● WHAT IS EXPECTED
Please copy each line below that contains the word "computer".

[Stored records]
>>>

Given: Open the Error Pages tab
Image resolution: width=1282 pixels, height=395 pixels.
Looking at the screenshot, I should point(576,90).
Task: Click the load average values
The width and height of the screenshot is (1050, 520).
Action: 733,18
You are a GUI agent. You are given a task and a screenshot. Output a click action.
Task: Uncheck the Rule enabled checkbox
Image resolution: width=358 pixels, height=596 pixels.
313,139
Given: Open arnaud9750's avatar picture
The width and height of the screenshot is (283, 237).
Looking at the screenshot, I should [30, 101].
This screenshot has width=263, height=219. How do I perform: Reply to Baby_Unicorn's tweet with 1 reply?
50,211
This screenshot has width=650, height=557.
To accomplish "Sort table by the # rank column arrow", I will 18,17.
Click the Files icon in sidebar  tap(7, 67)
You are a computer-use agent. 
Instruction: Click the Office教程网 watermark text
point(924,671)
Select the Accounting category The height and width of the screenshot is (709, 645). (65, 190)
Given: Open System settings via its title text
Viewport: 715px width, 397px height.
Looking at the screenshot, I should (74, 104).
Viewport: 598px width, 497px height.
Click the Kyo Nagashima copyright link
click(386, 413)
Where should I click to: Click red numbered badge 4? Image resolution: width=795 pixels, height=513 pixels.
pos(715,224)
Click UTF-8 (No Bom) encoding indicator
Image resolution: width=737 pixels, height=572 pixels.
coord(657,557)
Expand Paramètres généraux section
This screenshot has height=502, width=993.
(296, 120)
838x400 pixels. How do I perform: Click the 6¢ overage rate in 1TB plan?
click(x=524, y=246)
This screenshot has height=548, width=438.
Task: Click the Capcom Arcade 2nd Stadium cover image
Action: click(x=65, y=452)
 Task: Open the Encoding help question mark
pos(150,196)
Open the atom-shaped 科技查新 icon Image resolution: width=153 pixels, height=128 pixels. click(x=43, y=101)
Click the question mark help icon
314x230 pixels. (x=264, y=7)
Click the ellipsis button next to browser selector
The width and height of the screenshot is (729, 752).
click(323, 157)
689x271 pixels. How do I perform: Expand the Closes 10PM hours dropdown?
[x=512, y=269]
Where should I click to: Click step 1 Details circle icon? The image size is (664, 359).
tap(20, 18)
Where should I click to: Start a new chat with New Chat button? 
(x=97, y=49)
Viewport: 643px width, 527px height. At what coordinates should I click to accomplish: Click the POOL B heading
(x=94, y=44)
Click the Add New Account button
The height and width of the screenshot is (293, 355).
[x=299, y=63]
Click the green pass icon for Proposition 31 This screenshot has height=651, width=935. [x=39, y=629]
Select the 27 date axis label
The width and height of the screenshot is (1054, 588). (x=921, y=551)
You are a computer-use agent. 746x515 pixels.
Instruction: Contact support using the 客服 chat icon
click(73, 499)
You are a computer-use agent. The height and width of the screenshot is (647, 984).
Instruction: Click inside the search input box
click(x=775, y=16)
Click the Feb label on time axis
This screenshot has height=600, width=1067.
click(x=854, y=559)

<<<

● PROBLEM SOLUTION
You are a computer-use agent. 
You are a computer-use agent. 746x515 pixels.
You are a computer-use agent. The height and width of the screenshot is (647, 984).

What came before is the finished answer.